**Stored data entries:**
────────────────

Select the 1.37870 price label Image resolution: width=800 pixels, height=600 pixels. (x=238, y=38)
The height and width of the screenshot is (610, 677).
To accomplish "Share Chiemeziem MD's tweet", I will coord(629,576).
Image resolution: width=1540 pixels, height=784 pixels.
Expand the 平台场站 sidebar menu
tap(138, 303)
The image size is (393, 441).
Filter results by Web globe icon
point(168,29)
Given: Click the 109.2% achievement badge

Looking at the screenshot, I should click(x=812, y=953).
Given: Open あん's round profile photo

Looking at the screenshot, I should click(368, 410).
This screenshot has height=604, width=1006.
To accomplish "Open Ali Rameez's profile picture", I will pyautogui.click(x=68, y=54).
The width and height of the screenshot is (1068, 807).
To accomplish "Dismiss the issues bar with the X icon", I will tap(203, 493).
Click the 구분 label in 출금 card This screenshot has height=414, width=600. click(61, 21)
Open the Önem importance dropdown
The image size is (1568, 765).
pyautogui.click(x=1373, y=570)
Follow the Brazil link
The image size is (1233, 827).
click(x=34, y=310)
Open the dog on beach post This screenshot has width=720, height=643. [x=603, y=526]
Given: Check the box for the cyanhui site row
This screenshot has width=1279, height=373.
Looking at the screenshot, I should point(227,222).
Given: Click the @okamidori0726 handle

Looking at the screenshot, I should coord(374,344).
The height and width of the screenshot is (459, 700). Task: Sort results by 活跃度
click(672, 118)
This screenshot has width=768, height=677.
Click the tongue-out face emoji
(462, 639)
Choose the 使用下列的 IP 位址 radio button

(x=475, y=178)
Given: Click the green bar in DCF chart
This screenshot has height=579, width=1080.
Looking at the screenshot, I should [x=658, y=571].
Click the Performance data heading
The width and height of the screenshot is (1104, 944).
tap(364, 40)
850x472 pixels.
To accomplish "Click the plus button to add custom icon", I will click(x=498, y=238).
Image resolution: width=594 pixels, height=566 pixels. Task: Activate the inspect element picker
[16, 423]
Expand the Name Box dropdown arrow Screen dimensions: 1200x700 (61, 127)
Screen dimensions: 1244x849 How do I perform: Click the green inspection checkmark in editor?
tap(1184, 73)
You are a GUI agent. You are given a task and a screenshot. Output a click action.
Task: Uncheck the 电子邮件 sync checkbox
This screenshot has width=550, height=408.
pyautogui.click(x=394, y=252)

────────────────

**WHAT THE TASK REQUIRES:** The records above are to be given again in full, exactly as written.

**ANSWER FOR THE TASK:**
Select the 1.37870 price label Image resolution: width=800 pixels, height=600 pixels. (x=238, y=38)
The height and width of the screenshot is (610, 677).
To accomplish "Share Chiemeziem MD's tweet", I will coord(629,576).
Image resolution: width=1540 pixels, height=784 pixels.
Expand the 平台场站 sidebar menu
tap(138, 303)
The image size is (393, 441).
Filter results by Web globe icon
point(168,29)
Given: Click the 109.2% achievement badge

Looking at the screenshot, I should click(x=812, y=953).
Given: Open あん's round profile photo

Looking at the screenshot, I should click(368, 410).
This screenshot has height=604, width=1006.
To accomplish "Open Ali Rameez's profile picture", I will pyautogui.click(x=68, y=54).
The width and height of the screenshot is (1068, 807).
To accomplish "Dismiss the issues bar with the X icon", I will tap(203, 493).
Click the 구분 label in 출금 card This screenshot has height=414, width=600. click(61, 21)
Open the Önem importance dropdown
The image size is (1568, 765).
pyautogui.click(x=1373, y=570)
Follow the Brazil link
The image size is (1233, 827).
click(x=34, y=310)
Open the dog on beach post This screenshot has width=720, height=643. [x=603, y=526]
Given: Check the box for the cyanhui site row
This screenshot has width=1279, height=373.
Looking at the screenshot, I should point(227,222).
Given: Click the @okamidori0726 handle

Looking at the screenshot, I should coord(374,344).
The height and width of the screenshot is (459, 700). Task: Sort results by 活跃度
click(672, 118)
This screenshot has width=768, height=677.
Click the tongue-out face emoji
(462, 639)
Choose the 使用下列的 IP 位址 radio button

(x=475, y=178)
Given: Click the green bar in DCF chart
This screenshot has height=579, width=1080.
Looking at the screenshot, I should [x=658, y=571].
Click the Performance data heading
The width and height of the screenshot is (1104, 944).
tap(364, 40)
850x472 pixels.
To accomplish "Click the plus button to add custom icon", I will click(x=498, y=238).
Image resolution: width=594 pixels, height=566 pixels. Task: Activate the inspect element picker
[16, 423]
Expand the Name Box dropdown arrow Screen dimensions: 1200x700 (61, 127)
Screen dimensions: 1244x849 How do I perform: Click the green inspection checkmark in editor?
tap(1184, 73)
You are a GUI agent. You are given a task and a screenshot. Output a click action.
Task: Uncheck the 电子邮件 sync checkbox
This screenshot has width=550, height=408.
pyautogui.click(x=394, y=252)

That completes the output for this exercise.